通商摩擦や政治的不透明感が続くなかでも、欧州の対米株式エクスポージャーは過去最高に達しており、地理的な分散よりも、市場の流動性と規模が優先されていることを示している。
この構図は、財政政策の転換や規制変更、選挙に伴うボラティリティなど、米国固有のリスクに対する欧州の感応度を高めることになる。
相互依存の高まりがもたらすシステミックな影響
欧州の富が米国株式に一段と集中することで、両経済圏の金融的な結び付きはより強固になっている。

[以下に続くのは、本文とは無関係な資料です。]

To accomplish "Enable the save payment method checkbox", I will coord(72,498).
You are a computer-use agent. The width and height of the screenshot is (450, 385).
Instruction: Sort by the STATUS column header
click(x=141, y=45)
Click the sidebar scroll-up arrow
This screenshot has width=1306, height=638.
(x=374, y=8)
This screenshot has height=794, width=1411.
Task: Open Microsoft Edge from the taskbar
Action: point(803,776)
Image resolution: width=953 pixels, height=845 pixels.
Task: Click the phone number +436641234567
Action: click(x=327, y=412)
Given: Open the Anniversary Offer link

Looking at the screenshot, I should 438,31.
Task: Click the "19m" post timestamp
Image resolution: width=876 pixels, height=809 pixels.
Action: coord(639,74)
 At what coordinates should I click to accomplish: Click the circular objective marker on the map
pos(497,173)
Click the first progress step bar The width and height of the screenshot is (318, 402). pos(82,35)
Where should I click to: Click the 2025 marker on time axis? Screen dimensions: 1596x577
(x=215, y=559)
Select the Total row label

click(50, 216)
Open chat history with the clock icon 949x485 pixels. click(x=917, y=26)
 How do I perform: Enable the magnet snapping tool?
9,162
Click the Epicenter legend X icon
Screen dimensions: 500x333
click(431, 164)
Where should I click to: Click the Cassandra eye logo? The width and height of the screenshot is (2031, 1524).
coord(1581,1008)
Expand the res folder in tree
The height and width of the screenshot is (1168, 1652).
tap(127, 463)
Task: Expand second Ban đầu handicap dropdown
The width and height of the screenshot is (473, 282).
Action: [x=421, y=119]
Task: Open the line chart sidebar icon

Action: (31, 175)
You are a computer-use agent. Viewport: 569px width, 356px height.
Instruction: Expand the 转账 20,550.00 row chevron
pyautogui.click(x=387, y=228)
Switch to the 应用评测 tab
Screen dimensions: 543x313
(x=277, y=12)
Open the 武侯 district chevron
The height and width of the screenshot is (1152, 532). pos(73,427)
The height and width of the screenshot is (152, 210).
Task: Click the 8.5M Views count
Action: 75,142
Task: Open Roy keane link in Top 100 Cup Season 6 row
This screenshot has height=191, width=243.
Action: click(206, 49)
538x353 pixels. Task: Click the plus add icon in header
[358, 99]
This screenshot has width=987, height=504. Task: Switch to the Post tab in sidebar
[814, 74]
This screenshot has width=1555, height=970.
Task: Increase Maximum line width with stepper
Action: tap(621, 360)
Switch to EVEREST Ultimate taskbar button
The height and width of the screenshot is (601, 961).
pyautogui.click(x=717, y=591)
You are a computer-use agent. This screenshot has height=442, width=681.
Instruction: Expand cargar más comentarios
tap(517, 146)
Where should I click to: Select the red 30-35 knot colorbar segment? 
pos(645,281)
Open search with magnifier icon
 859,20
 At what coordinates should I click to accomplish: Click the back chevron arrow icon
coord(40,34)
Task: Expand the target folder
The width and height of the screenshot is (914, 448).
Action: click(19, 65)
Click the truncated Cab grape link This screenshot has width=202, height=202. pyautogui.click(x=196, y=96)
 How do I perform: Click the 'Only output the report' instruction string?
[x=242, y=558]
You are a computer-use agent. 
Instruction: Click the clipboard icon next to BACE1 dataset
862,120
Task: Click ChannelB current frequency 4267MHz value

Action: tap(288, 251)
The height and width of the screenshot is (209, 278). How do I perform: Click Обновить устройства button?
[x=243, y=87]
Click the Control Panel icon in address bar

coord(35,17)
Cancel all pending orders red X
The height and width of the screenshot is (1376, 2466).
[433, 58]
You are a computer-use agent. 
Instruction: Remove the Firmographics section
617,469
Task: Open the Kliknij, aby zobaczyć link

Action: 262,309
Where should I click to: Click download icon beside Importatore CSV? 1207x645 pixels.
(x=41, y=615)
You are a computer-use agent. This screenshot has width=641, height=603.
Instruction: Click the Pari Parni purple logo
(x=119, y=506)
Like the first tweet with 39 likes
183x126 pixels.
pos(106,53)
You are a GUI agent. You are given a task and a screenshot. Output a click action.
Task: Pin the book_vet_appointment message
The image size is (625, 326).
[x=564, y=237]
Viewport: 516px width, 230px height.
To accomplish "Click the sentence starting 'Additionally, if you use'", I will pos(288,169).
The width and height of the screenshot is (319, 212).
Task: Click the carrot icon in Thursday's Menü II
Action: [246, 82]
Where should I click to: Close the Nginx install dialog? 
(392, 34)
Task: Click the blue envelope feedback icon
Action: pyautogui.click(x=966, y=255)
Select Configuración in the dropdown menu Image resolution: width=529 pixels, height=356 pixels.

米国市場で急激な調整が起きれば、欧州の家計資産や年金の積立比率、金融機関のバランスシートに、これまで以上に直接的な影響が波及しうる。
同時に、欧州の対米資本市場依存の高まりは、金融安定が域外で下される決定に左右されやすくなることで、欧州自身の政策運営の裁量を制約しかねない。
これは単なる強気相場の物語ではなく、世界の経済・政治の分断が深まる局面で、欧州資本が米国株式市場を一段と下支えするという、より深い構造変化を示すものだ。
こうした集中は、米国市場の動向と、それを規定する政策に対して、近年で例を見ないほどヨーロッパを脆弱な立場にさらしている。